Sophomore Kieran Singh, a supporter of Democrat nominee, Hillary Clinton, disregards the recounts completely, “The recounts are pointless and nothing will change,” he said. Singh volunteered at the Clinton campaign headquarters in Minneapolis, and though he doesn’t believe that anything will change, he does believe there is a clear purpose to the recounts, “The purpose is to analyze bad votes, but I heard their method won’t even do that. The recounts should still happen just to make people feel better, but if we truly wan’t to solve our voting system we have to abolish the electoral college,” he said.

Stein is still questioning and working partially on voting reform. In Wisconsin, the same process as the initial voting occurred, just a second time. This was the process of putting paper ballots into scanners. If the scanner was indeed broken or “hacked” as Stein has accused, this would be a very redundant approach. In Michigan, 10% of the voting precincts could not be validated as they did not line up with the amount of people who voted, this was very true in Detroit where 60% of the voting precincts couldn’t be validated as well. A Detroit official declared that 87 voting machines had broken, which could easily mean a miscounted number of votes.
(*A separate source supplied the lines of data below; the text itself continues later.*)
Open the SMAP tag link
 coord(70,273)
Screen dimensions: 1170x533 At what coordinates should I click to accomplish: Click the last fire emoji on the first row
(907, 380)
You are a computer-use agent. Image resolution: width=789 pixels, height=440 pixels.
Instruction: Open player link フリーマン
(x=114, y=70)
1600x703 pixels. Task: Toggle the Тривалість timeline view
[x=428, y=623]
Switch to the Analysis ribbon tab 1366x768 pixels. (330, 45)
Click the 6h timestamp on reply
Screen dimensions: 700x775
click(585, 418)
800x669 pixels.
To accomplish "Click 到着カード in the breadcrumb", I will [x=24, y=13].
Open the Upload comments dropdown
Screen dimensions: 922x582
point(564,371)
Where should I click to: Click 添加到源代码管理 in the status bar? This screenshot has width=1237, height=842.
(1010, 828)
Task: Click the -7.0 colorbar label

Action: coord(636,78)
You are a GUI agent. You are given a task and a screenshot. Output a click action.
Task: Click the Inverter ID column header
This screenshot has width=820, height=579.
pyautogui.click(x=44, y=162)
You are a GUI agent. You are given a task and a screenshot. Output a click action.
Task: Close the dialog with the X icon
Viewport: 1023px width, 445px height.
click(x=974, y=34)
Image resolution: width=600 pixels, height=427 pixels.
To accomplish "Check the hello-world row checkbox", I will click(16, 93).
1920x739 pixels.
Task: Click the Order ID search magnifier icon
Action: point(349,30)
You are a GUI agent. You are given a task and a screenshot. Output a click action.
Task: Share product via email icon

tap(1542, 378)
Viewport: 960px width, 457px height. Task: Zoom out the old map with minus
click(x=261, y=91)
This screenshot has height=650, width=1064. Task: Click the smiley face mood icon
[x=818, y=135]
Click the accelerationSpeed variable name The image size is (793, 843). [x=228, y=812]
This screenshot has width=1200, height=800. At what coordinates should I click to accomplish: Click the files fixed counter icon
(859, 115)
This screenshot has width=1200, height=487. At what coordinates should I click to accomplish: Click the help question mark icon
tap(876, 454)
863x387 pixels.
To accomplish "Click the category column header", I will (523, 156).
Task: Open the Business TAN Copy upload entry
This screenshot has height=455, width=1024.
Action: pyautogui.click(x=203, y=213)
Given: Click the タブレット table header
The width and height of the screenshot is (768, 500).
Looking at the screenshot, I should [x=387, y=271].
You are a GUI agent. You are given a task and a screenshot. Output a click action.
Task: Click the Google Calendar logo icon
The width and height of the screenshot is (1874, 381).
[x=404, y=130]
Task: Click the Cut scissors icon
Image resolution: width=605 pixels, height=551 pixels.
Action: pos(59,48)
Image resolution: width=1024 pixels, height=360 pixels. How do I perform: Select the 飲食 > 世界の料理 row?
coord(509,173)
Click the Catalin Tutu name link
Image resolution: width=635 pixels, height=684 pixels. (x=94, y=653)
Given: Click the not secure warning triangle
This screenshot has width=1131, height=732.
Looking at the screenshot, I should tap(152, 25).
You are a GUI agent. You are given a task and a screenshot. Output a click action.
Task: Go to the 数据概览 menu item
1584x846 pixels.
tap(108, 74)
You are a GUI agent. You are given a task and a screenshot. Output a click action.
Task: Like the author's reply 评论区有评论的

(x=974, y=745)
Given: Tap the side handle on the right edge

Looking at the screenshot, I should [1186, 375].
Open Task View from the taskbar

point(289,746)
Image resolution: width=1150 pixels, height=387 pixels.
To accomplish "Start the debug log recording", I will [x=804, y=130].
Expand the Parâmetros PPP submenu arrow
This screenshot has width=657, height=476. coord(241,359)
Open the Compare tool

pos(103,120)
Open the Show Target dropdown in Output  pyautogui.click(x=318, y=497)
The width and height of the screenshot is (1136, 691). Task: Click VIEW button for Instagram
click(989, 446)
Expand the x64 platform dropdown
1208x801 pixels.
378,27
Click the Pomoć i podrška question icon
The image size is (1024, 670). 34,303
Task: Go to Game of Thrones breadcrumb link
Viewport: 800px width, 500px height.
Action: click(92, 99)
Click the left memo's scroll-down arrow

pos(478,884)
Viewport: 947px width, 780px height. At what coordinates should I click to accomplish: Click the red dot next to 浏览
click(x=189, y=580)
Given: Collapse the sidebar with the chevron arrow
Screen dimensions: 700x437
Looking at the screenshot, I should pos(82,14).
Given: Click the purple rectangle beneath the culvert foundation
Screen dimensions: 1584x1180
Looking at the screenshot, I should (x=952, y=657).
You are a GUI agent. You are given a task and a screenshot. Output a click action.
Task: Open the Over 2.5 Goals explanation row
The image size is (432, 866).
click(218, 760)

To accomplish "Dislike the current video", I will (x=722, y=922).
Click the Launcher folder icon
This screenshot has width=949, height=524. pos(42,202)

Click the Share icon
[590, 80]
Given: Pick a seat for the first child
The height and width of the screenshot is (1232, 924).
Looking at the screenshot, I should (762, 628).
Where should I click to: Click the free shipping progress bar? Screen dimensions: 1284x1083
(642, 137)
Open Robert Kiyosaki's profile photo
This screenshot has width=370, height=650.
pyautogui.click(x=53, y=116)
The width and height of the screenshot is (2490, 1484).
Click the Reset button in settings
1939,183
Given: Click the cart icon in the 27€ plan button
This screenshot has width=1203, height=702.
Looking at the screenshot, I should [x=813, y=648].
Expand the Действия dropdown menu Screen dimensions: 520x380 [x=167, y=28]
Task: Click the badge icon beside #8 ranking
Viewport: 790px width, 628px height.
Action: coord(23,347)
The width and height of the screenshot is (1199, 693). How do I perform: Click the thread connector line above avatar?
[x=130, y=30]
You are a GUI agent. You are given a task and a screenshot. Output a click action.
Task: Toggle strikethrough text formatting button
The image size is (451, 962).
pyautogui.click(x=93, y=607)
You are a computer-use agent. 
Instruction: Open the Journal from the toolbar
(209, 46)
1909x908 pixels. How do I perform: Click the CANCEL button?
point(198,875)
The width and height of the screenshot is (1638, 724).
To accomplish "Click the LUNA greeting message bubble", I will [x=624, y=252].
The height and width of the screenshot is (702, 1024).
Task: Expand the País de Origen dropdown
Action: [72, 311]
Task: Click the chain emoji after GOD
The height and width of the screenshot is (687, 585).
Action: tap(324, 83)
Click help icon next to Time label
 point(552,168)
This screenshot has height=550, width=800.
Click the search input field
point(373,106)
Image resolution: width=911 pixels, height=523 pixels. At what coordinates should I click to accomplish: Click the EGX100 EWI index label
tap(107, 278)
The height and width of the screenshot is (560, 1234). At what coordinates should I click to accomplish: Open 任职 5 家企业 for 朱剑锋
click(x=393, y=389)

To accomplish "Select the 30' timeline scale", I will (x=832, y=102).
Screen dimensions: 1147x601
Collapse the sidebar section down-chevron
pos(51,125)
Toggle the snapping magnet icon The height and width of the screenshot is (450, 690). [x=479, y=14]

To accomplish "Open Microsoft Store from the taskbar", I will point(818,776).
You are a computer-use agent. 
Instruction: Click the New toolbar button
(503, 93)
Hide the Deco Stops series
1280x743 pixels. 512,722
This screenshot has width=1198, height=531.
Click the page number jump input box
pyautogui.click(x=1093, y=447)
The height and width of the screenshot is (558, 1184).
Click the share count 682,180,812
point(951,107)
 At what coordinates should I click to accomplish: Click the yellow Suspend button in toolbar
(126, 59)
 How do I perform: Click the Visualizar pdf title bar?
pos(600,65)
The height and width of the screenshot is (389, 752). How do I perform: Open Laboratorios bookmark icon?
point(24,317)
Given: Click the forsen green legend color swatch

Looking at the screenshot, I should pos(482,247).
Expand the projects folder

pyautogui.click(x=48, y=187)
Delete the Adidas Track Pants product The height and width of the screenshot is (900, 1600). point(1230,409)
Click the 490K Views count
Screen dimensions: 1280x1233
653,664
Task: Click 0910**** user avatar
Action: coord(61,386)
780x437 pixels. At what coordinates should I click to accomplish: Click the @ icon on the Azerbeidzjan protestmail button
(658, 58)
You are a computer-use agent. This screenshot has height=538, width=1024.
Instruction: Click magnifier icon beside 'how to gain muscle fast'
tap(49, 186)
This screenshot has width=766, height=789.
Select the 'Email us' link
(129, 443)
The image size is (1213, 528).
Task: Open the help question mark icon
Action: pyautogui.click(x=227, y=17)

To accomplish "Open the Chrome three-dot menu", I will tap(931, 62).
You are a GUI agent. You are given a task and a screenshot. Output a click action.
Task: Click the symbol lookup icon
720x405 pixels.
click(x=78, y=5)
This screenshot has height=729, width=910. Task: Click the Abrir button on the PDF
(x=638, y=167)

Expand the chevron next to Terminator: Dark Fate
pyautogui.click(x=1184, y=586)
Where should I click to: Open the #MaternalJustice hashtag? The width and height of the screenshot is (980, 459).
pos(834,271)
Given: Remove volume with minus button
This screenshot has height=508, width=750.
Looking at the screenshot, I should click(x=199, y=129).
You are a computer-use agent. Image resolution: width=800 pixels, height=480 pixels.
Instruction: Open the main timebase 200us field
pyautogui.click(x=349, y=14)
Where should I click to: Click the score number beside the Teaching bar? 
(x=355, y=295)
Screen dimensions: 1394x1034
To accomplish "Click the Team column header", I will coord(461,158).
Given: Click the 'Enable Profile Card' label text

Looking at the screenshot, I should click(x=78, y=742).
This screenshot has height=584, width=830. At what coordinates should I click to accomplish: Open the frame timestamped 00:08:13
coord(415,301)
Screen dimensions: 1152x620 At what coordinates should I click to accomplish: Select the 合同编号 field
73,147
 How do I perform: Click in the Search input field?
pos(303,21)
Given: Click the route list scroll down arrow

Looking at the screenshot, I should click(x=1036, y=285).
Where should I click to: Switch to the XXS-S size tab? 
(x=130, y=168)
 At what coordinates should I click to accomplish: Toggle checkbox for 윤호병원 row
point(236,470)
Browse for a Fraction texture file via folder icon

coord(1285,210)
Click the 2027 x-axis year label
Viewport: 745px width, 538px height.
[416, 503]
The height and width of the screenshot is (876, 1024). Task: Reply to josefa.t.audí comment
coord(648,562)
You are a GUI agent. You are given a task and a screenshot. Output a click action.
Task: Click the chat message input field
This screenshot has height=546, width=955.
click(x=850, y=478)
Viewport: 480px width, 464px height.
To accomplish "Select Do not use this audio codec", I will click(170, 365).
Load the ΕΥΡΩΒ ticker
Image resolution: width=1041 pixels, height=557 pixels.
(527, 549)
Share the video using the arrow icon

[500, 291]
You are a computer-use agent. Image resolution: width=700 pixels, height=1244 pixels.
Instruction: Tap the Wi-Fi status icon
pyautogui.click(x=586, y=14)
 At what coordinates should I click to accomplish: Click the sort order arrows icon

Though the recounts have proved that there will be no change and since the electoral college has gone with the rest of the nation, Donald Trump will be the President of the United States. Though this wasn’t Stein’s initial hope, the new evidence and reports suggest that the recounts have sprung questions for the voting system. Singh and Stein both believe that there are many ways the voting system can be improved, like abolishing the electoral college or counting votes by hand, all of which stemmed off of the recount bids. So though Stein initially sought to change results, she now hopes to change the system. Stein even says that if there is any money returned from the recounts, that it will all be focused on voting reform.